State and nation making processes generate and depend on, a variety of symbolic forms that contribute to its imagination, and maintenace in everyday life. They in turn become normalised and taken for granted or even banalized in the sense proposed by Michael Billig (Citation1995). The guiding fictions in the invention of Argentina (Shumway Citation1991) articulate the relationship between types of populations to be incorporated and celebrated, from those to be excluded, invisibilized, or eliminated. One of the diacritics between colonial and settler colonial formations is the recurring need in the latter to ‘disavow the presence of indigenous “others”’ (Veracini Citation2011a, 2) With one hand promoting a cosmopolitan attitute to incorporate overseas strangers into the imagined body of the nation (openness and acceptance of the other is often taken as the hallmark of cosmopolitanism Hannerz Citation2010, 89). Meanwhile, with the other hand, it invisibilizes the genocides involved in both Spanish colonisation, as well the post-independence territorial consolidation of the Argentine state. This last one predicated on a variation of the terra nullius theme, and the closure towards indigenous populations, excluding them from the imagination of the Argentine nation (Briones and Delrio Citation2007; Brudney Citation2019; Delrio et al. Citation2010; Escolar Citation2007; Gordillo Citation2016, Citation2020; Gordillo and Hirsch Citation2003). We can see the interaction of the ‘imagined’ and ‘limited’ characteristics of nations (Anderson Citation1990) manifesting as an exclusionary cosmopolitanism and leading to the formation of an imagined ‘White Argentina’ (Gordillo Citation2016, Citation2020).

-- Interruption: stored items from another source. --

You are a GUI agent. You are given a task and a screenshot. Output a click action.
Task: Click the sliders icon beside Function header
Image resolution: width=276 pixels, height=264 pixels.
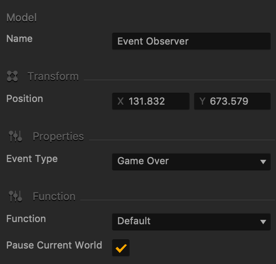(15, 196)
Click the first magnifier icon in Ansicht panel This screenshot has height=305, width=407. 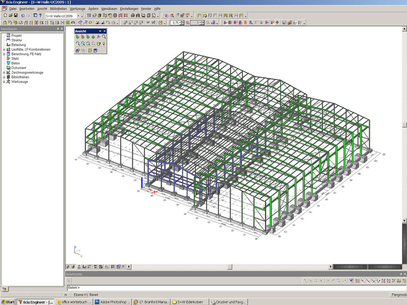click(78, 44)
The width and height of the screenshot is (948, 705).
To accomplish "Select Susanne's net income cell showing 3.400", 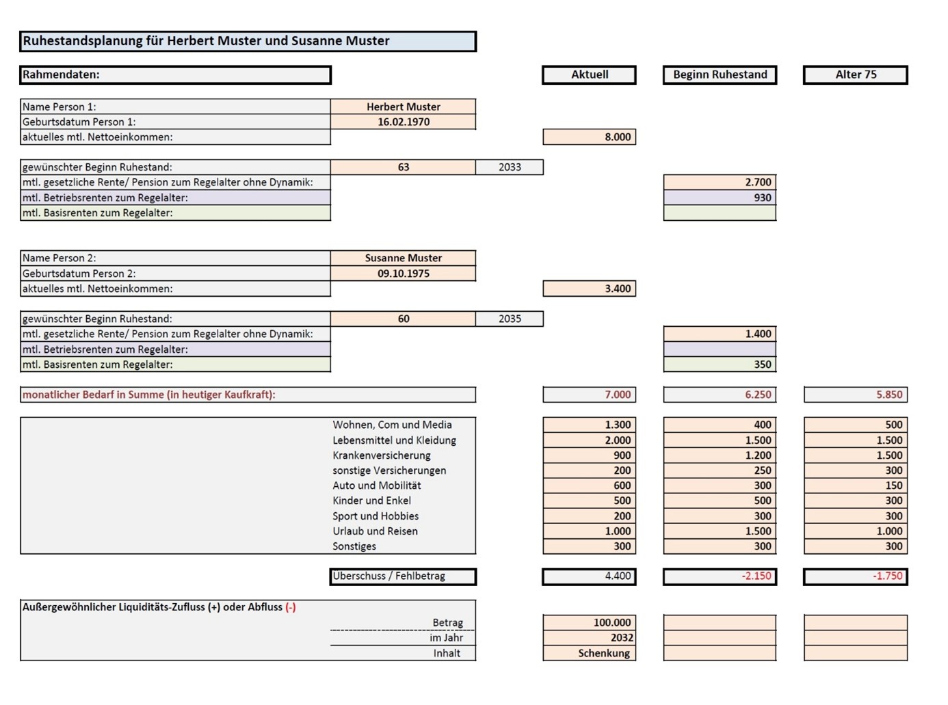I will coord(589,289).
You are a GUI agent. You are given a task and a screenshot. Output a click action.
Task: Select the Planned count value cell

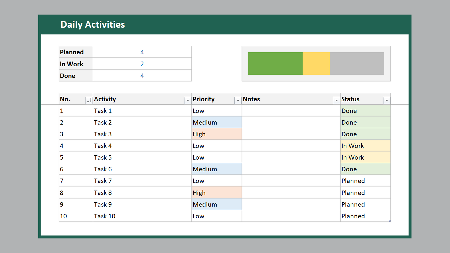(x=142, y=52)
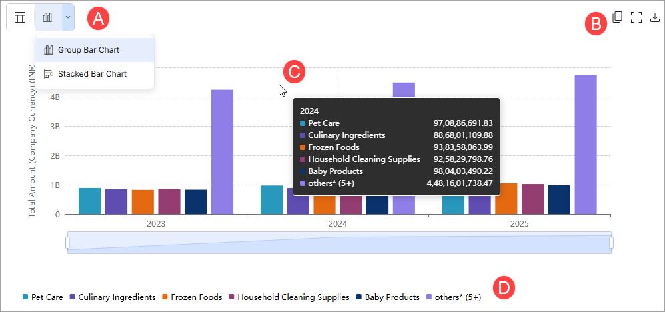665x312 pixels.
Task: Select the bar chart view icon
Action: click(x=47, y=17)
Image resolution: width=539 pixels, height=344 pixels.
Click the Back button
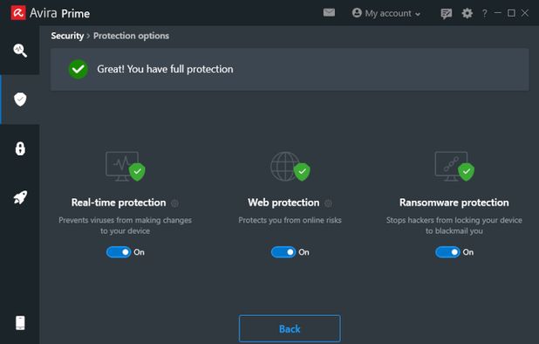290,328
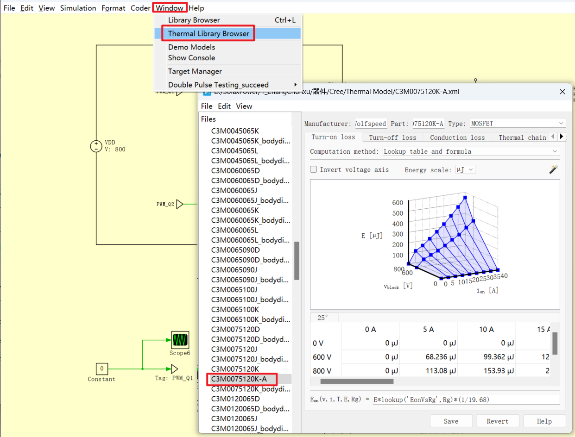The height and width of the screenshot is (437, 575).
Task: Click the Eon formula input field
Action: (466, 400)
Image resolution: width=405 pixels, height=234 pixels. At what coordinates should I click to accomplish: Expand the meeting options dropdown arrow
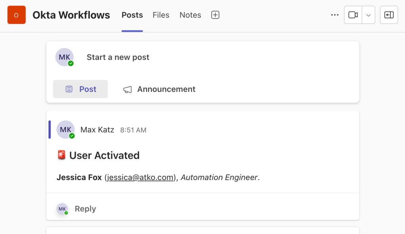[x=368, y=15]
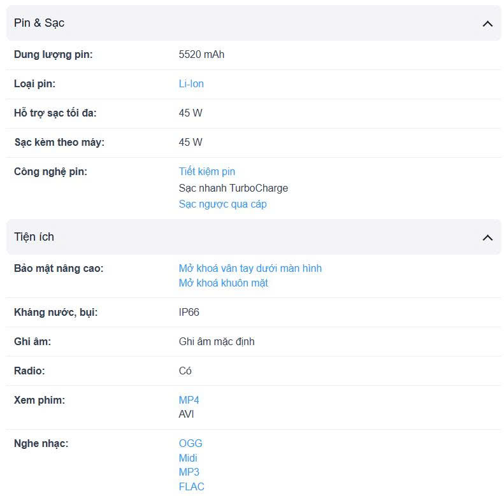Click the IP66 water resistance value

189,313
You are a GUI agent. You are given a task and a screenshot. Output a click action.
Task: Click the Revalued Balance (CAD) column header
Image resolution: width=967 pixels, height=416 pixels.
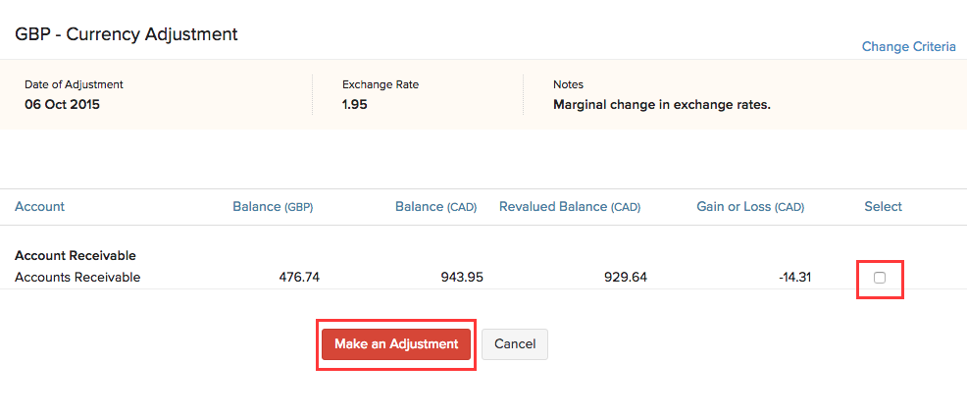pos(570,207)

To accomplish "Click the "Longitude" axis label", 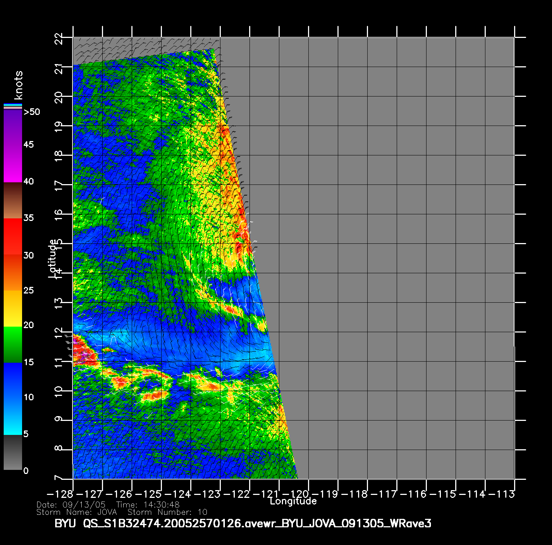I will click(x=293, y=501).
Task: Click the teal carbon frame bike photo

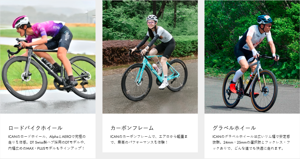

Chthonic metaphors are the principle symbolic forms of settler colonialism in the making of Argentina. The name Argentina derives linguistically from the Latin word for silver, and emerged from the name given by the Spanish colonisers to the river that bathes the coasts of its current capital: Río de la Plata (the river of silver). The name expressing the hope in the coloniser’s mind, while premonitorily pointing to the earth and its potential to generate metaphors that will become dominant in the future invention of the nation. The consolidation of its national state and its territorialisation went hand in hand with the construction of its own source of legitimacy.

The transformation of the Viceroyalty of the Rio de la Plata, into what today is known as Argentina was a long and not very peaceful process. With the declaration of independence in 1816 (and the wars of independence not yet over) a period of civil wars between the local warlords (caudillos) ensued (primarily about the definition of the relation between Buenos Aires and the other provinces). The local intellectuals of the post-revolution and post-civil war period, the so-called Generation of 1837 (Halperín Donghi Citation1982; Terán Citation2015), set out to prepare the guiding fictions that would realise, mostly through state institutions, Argentina and the Argentines (for an English language analysis of this process see Shumway Citation1991). As I will show, these guiding fictions were of a settler colonialist orientation, and this orientation was then translated through law, policy, and public culture.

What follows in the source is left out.